Carliss Baldwin, William L. White Professor of Business Administration at Harvard Business School, notes that this approach is consistent with the concept of organisational modularity. She argues that organisations are actually designed to match the dominant technology of the day. Just as technological modularity allows computer technology to improve faster by enabling different aspects to evolve at different rates, organisational modularity can help companies respond more quickly. Cross-functional teams can be swapped in or out and repurposed to take on different tasks as needed.

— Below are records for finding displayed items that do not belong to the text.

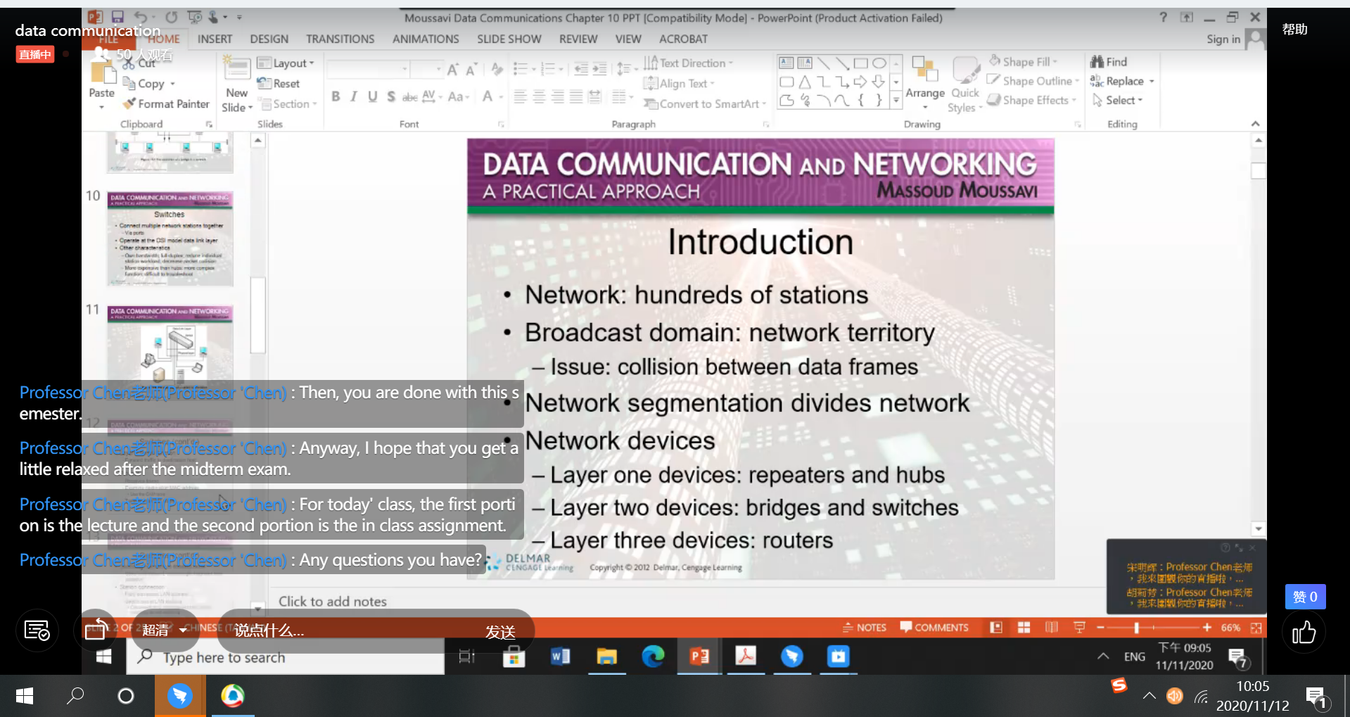Click the 帮助 help link
The height and width of the screenshot is (717, 1350).
point(1294,29)
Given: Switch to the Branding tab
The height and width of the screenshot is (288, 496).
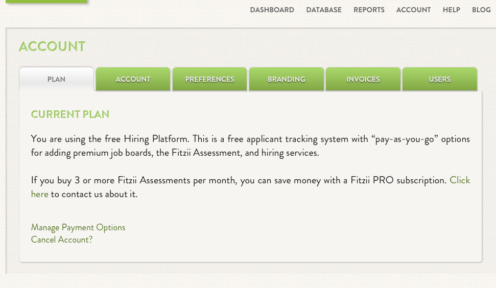Looking at the screenshot, I should (286, 79).
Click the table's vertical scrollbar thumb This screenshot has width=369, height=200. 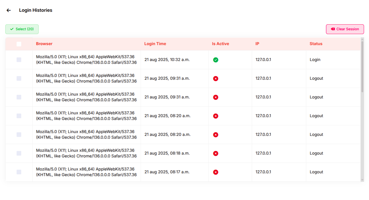(362, 67)
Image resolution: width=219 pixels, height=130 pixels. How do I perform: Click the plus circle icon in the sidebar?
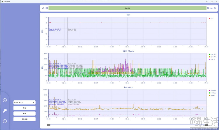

ANZ’s Carnegie divides leadership styles into 20th century and 21st century companies. The latter type, “whether it’s Google or or others, it is organised in an agile way,” she says. “Decisions are made by the people who are closest to the customer. This means you get a lot more speed in delivery and speed to value. Employee engagement levels are also much higher in these agile 21st century companies.” Indeed, our data shows a correlation between pushing decision-making down into the organisation and traits such as experimentation, continual learning and developing the types of leaders who have the capabilities to lead the organisation in a digital environment.

A disconnect in leadership at different levels

We also observed a disconnect between the extent to which companies believe they are pushing leadership down compared with how much they may actually be doing that. While 59 per cent of CEOs believe they are pushing decision-making down, only around 33 per cent of vice president and director-level respondents report that it is happening. It’s not clear whether executives think they are pushing decision rights down the organisation but aren’t executing or lower-level employees are not stepping up to take on those decision-making responsibilities.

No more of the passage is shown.